* 引用段落:
-----

题解:AT_arc128_c [ARC128C] Max Dot

· · 题解

不妨设 x_i = \sum_{j=1}^{n} d_j,那么问题可以改写成线性规划形式

maximize a[1] * d[1] + a[2] * d[2] + ... + a[n] * d[n]
such that
d[i] >= 0, i = 1, 2, ..., n
d[1] + d[2] + ... + d[n] <= m
n*d[1] + (n-1)*d[2] + ... + d[n] <= s

把问题对偶可以得到如下对偶线性规划

minimize mx[1] + sx[2]
such that
x[1], x[2] >= 0
x[1] + nx[2] >= a[1]
x[1] + (n-1)x[2] >= a[2]
...
x[1] + 1x[2] >= a[n]

这个线性规划问题若确定 x[1] 则最优解是很好算的,让这个最优解为 f(x[1]). 观察到 f(x)x 单谷,三分即可。

-----

* 任务说明:
从上面这篇 ARC128C Max Dot 题解的最后一句之后接着续写。

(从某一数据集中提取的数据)
-----

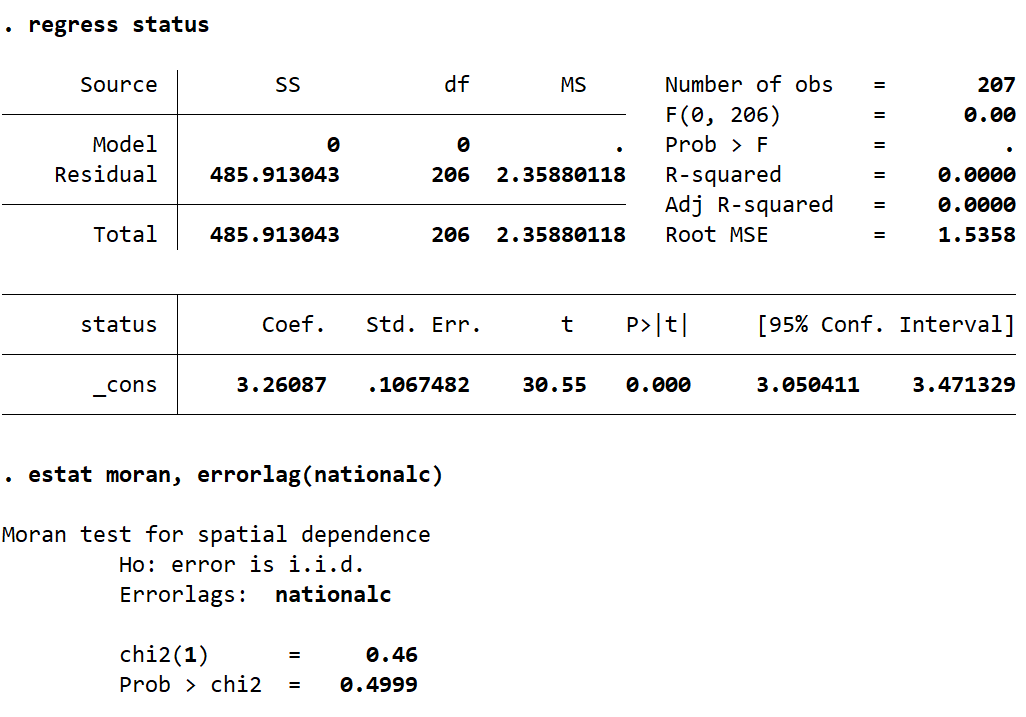Select the _cons coefficient 3.26087
Viewport: 1026px width, 717px height.
click(281, 385)
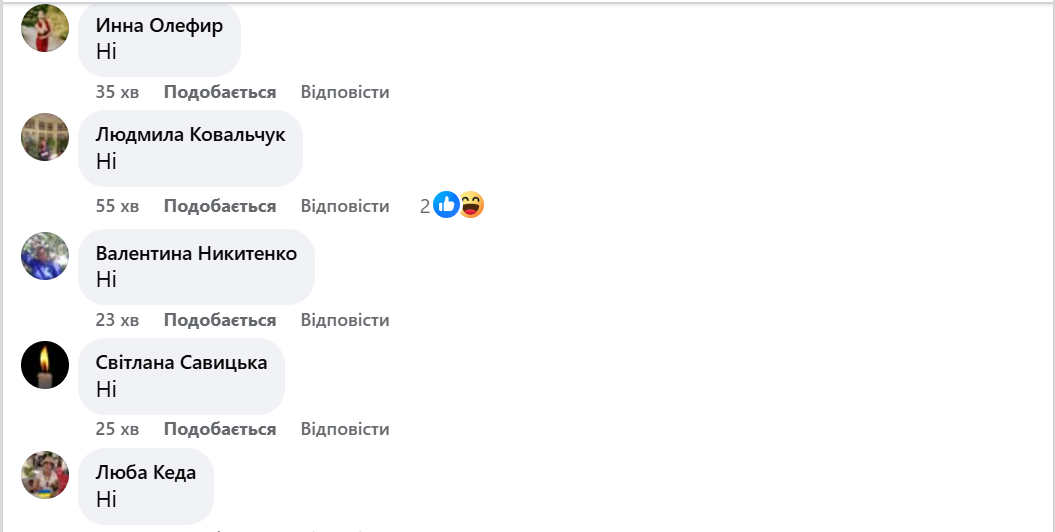Screen dimensions: 1055x532
Task: Click the blue like reaction icon
Action: click(x=446, y=205)
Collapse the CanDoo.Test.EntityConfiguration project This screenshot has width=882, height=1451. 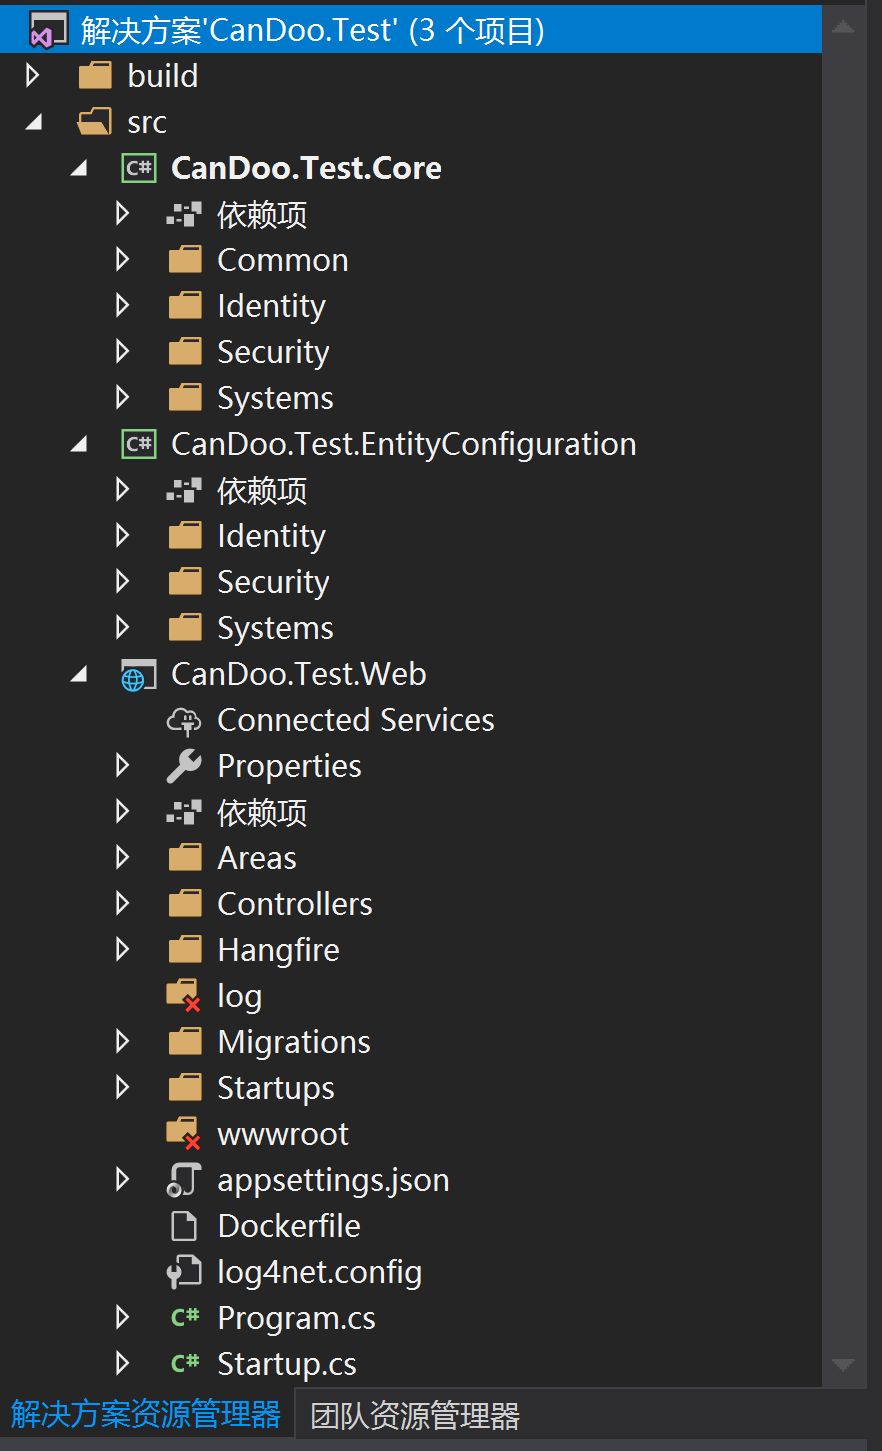pyautogui.click(x=79, y=445)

-----

* 参考答案:
#include <iostream>
#include <iomanip>
#include <cstdio>
#include <algorithm>
using namespace std;
typedef long long ll;
const int N = 5005;
int n, m, s;
ll a[N];
int p[N];
double d[N];

double val (double X) {
  double ans = 0;
  for (int i = 1; i <= n; ++i) {
    ans = max(ans, (double)(a[i] - X) / (n - i + 1));
  }
  return s * ans + m * X;
}

/*
*/
int main() {
  cin >> n >> m >> s;
  for (int i = 1; i <= n; ++i) {
    cin >> a[i];
    p[i] = i;
  }

  for (int i = n; i >= 1; --i)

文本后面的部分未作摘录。